Looking around Oxford Circus provides a good overview of the state of British retail. Particularly at this time of year, Oxford Circus has been a destination for Christmas shoppers looking for the convenience of proximity of key retail, particularly fashion brands, Hamley's toy store and the opportunity to see the Christmas lights. There is still a place for retail outlets to provide a pleasurable shopping experience, just as Topshop has done in the past. Understanding consumer taste and motivation is essential in designing these spaces and offering what online retail cannot offer at the moment.
Do you think this marks a turning point for the industry and does it signal the end of Fast Fashion?

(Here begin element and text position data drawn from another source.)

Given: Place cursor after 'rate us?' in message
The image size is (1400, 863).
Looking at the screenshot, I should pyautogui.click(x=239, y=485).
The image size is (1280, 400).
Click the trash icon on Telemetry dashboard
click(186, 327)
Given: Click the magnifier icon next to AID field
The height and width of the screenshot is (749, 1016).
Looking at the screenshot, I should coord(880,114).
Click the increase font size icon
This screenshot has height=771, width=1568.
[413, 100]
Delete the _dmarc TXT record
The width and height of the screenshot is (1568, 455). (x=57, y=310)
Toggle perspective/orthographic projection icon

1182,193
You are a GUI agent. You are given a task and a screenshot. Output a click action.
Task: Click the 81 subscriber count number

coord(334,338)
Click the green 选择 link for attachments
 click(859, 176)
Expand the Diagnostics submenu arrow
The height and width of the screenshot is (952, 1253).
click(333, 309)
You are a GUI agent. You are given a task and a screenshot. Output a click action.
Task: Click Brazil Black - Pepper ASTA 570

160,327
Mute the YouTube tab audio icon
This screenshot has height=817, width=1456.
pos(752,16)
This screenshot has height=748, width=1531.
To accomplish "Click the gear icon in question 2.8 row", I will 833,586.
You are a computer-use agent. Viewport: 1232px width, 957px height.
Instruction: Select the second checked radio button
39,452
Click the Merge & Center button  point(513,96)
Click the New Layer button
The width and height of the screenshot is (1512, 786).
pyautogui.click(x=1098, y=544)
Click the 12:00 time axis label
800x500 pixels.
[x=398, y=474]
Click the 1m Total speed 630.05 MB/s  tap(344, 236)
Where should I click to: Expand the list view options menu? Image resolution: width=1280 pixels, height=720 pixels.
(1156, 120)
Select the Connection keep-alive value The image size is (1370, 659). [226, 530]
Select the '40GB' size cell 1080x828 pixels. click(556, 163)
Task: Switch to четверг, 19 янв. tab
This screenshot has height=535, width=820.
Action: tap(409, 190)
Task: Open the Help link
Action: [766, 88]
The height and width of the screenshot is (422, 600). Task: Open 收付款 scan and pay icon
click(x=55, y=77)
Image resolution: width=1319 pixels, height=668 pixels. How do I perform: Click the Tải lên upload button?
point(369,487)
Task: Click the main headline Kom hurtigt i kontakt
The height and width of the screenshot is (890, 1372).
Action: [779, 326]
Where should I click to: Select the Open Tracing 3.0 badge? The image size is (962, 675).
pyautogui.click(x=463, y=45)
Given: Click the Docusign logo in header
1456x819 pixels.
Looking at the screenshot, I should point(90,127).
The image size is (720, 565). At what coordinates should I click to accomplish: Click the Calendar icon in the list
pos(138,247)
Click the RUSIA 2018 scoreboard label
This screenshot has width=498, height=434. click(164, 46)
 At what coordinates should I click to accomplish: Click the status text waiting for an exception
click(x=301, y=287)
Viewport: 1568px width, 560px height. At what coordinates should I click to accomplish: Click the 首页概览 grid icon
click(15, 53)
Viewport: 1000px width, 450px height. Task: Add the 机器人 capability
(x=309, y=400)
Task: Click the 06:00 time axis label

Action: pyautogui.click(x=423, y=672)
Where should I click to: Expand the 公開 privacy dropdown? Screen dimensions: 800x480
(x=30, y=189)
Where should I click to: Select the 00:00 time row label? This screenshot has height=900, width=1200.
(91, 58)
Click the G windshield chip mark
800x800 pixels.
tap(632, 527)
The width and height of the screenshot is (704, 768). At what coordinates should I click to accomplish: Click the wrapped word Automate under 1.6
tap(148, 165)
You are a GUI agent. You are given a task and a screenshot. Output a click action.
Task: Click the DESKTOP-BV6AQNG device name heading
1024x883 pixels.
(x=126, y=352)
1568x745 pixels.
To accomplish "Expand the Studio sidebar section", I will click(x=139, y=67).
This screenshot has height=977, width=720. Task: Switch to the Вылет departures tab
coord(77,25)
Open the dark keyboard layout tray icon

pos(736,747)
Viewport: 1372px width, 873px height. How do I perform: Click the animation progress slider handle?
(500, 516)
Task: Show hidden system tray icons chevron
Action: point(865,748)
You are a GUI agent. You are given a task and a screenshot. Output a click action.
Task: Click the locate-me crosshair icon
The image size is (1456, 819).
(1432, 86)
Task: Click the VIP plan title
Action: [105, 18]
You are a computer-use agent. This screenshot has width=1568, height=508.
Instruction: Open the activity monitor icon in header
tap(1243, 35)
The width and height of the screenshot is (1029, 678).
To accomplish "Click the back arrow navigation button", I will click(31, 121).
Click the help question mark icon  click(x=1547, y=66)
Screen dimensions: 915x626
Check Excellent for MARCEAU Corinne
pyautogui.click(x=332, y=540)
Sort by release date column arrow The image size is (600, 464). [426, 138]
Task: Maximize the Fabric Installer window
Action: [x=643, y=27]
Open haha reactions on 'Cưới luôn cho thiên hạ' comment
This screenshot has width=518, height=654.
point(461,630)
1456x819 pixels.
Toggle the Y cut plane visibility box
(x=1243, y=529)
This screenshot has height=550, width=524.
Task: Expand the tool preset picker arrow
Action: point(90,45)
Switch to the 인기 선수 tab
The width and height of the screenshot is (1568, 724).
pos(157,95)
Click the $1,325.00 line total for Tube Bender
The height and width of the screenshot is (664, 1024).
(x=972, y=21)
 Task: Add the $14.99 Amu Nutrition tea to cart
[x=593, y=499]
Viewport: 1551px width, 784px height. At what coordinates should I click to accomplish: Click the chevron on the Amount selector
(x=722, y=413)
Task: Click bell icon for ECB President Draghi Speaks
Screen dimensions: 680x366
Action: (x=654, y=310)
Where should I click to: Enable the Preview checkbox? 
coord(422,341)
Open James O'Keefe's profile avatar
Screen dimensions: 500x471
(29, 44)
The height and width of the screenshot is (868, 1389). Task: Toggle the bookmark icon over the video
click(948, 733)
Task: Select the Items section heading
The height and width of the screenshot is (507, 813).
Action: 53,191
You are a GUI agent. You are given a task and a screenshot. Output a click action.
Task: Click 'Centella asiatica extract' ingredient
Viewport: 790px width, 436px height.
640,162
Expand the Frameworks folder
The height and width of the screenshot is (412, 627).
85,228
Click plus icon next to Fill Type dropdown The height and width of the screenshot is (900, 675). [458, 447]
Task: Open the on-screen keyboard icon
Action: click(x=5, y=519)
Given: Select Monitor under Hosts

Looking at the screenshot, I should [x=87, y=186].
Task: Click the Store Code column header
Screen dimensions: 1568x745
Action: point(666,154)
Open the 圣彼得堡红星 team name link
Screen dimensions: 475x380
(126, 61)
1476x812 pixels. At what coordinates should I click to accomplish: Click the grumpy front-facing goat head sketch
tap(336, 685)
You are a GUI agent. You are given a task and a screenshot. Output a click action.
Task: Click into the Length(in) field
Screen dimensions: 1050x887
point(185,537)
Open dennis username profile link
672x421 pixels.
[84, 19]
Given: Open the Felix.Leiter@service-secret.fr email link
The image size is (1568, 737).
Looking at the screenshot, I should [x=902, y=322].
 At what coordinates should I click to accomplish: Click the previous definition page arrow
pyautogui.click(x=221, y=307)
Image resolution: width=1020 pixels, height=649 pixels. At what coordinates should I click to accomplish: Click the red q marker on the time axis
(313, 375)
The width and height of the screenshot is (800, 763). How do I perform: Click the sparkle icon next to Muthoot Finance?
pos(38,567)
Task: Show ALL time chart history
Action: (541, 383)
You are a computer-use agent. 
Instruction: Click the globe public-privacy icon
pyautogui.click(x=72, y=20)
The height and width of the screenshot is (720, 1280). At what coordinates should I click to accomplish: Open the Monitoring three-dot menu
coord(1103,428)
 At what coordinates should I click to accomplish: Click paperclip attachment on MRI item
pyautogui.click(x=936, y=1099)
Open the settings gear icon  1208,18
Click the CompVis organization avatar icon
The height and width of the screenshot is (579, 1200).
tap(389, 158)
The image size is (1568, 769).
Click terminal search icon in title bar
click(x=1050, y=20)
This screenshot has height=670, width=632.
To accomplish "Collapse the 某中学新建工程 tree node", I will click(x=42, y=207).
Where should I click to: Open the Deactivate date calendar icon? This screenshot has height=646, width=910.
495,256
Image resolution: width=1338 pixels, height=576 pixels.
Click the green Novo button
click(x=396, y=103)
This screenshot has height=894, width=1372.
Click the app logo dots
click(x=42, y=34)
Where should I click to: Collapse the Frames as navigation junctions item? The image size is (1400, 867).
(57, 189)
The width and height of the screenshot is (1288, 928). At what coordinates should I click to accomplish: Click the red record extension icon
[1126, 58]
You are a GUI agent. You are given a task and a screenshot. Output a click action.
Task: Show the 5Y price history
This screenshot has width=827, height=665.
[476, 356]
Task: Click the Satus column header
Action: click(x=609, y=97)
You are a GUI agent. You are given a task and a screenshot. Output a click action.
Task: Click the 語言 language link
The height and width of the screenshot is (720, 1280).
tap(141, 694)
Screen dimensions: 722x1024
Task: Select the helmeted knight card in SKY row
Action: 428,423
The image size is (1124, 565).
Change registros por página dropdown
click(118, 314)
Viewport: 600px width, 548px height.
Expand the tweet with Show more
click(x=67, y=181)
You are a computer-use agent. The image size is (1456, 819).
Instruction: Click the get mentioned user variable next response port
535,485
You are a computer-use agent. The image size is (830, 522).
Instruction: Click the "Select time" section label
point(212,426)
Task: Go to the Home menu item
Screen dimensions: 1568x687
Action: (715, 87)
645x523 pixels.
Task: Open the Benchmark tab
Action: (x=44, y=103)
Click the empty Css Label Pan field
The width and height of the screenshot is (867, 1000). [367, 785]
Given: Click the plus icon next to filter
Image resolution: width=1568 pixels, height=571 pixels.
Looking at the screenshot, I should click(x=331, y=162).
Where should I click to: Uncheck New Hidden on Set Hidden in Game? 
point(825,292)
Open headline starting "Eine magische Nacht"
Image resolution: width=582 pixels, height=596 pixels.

The 2007-8 global financial crisis occurred during a time when environmental sustainability was moving from the margins to the mainstream. Marks and Spencer's Plan A, launched in January 2007 recognised the desire that consumers had for more sustainable options, and the need for retailers to step up to this challenge. However, the recession that followed provided an ideal get out clause where investing in sustainability was seen as an unaffordable luxury and the push for fast and cheap came to dominate. As always, consumers were urged to shop ourselves out of the recession, rather than push for more radical ways to reengineer the economy. Commentary on Arcadia's demise has compared the group with online retailers BooHoo and Misguided, pointing their ability to offer faster and cheaper clothes, in collaboration with influencers. There is a risk that the lesson taken away from this is that Arcadia wasn't fast and cheap enough. With even greater recognition of the climate emergency, a focus on working conditions of those involved in fast fashion production, the impact of COVID 19 and Brexit, this seems like an ideal opportunity to shift away from fast fashion to more sustainable meaningful forms of consumption, but this would require action from government as well as within the fashion industry.
What is next in the industry from your opinion?
COVID 19 has meant that investment in online retail and experimentation around more immersive online experiences have been fast tracked. Looking to the work done in the Fashion Innovation Agency, such as the recent collaboration between FIA, the Fashion Business Research Centre, Microsoft and Reactive Reality on the Personal Human Stylist is a great example of experimentation in this area. This should lead to increasing collaboration between fashion/ technology and other creative industries in providing online experiences that can improve shopping experiences and reduce the impact on the environment such as production on demand, online showrooming and so on. Working on reprogramming pleasure seeking away from variety and easy access to quality, design and creativity for consumers should be an area of focus moving forward.